After surveying 250 respondents at CES 2017, the Open Connectivity Foundation (OCF) concluded that more than 60 percent of respondents consider standardization and interoperability when it comes to purchasing connected devices, cybersecurity concerns, and overall technological innovation in our society.
What do you think is the single biggest limiting factor to universal adoption of connected devices?
The IoT market is growing and changing rapidly, but the lack of industry consensus on open standards and protocols hinders that growth. Without seamless interoperability among connected devices, regardless of brand or manufacturer, the Internet of Things cannot reach its full potential.

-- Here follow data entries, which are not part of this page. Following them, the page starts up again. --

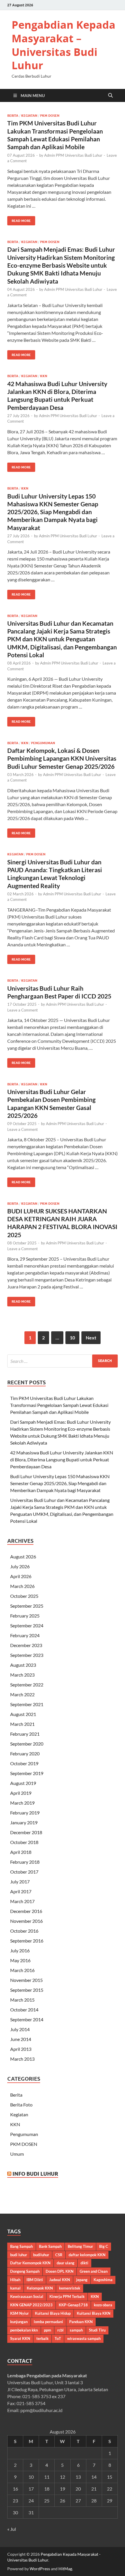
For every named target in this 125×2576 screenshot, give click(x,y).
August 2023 (23, 1665)
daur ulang (65, 2263)
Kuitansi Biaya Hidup (53, 2313)
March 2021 (22, 1724)
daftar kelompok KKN (87, 2254)
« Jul (11, 2529)
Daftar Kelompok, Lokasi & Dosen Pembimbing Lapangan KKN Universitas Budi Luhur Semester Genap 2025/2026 (61, 758)
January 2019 (24, 1822)
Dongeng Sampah (25, 2271)
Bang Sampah (21, 2246)
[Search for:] (62, 1361)
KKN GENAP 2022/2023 (31, 2305)
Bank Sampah (50, 2246)
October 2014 (24, 2009)
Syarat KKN (20, 2338)
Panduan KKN (81, 2321)
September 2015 (26, 1990)
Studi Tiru (97, 2330)
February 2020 (25, 1753)
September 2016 (26, 1940)
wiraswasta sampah (84, 2338)
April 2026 (20, 1576)
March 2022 (22, 1694)
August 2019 (23, 1783)
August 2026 (23, 1556)
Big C (103, 2246)
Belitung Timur (80, 2246)
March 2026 (22, 1586)
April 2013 (20, 2049)
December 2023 (26, 1645)
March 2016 (22, 1970)
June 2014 (20, 2039)
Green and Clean (94, 2271)
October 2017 (24, 1871)
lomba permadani (48, 2321)
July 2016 (20, 1950)
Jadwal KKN (59, 2279)
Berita (12, 116)
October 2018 (24, 1842)
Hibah (15, 2279)
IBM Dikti (34, 2279)
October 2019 (24, 1763)
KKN (43, 376)
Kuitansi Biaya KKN (93, 2313)
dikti (84, 2263)
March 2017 (22, 1901)
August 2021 (23, 1714)
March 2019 (22, 1802)
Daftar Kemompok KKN (30, 2263)
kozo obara (103, 2305)
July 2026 (20, 1566)
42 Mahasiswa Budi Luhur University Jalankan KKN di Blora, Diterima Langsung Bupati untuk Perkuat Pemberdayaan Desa (61, 1459)
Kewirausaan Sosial (26, 2296)
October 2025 (24, 1596)
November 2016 (26, 1921)
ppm (47, 2330)
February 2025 (25, 1615)
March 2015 (22, 1999)
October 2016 (24, 1931)
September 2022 (26, 1684)
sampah (76, 2330)
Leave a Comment (22, 1010)
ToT (58, 2338)
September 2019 (26, 1773)
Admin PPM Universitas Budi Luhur (73, 155)
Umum (17, 2154)
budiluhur (41, 2254)
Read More (19, 219)
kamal (15, 2288)
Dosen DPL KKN (60, 2271)
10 (72, 1337)
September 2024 (26, 1625)
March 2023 (22, 1674)
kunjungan (19, 2321)
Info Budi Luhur (35, 2174)
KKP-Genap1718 (73, 2305)
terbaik (42, 2338)
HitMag (65, 2568)
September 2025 (26, 1606)
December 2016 (26, 1911)
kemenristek (69, 2288)
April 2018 (20, 1852)
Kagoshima (103, 2279)
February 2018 (25, 1862)
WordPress (40, 2568)
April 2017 (20, 1891)
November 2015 (26, 1980)
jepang (82, 2279)
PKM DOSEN (49, 116)
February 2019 (25, 1812)
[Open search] (110, 95)
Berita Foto (21, 2104)
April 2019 (20, 1793)
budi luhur (18, 2254)
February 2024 (25, 1635)
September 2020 (26, 1743)
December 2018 (26, 1832)
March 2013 (22, 2059)
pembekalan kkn (24, 2330)
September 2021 (26, 1704)
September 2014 (26, 2019)
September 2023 (26, 1655)
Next (91, 1337)
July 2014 (20, 2029)
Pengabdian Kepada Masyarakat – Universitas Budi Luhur (63, 45)
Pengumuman (43, 743)
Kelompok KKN (40, 2288)
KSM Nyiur (19, 2313)
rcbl (60, 2330)
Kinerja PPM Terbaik (67, 2296)
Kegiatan (29, 116)
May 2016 (20, 1960)
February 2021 (25, 1734)
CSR (59, 2254)
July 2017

However, consumers are beginning to recognize the need for open standards to allow IoT to integrate into our lives and improve our society.
“These survey results are a clear indicator that the issue of interoperability has come to the forefront of consumer concerns when it comes to IoT,” said Joonho Park, executive director of OCF. “With a unifying standard in place, which provides a consistent standard of security, privacy and device definitions, we can defragment the market to ensure the future entails a world where all devices, despite vendor, can communicate with one another and the Internet of Things can reach its full potential.”
The IoT industry is growing rapidly
- 67 percent of respondents said they currently own three or more connected devices
- 80 percent of respondents said they plan to buy a connected device in the next six months
- 54 percent of respondents prefer their devices and appliances connect to the internet.
Would you be more likely to purchase connected/IoT devices if they carried a rating or certification as to
their level of security?
Interoperability is a main concern for consumers
- 63 percent of respondents said it’s very important their devices interoperate and communicate seamlessly
- 37 percent of respondents said lack of interoperability is the biggest limiting factor to universal adoption of connected devices, while 25% said security and privacy concerns.
Consumers recognize a need for industry standards
- 73 percent of respondents said industry standards are very important to technology innovation
- 60 percent of respondents said they would be much more likely to purchase connected devices if there was a security certification.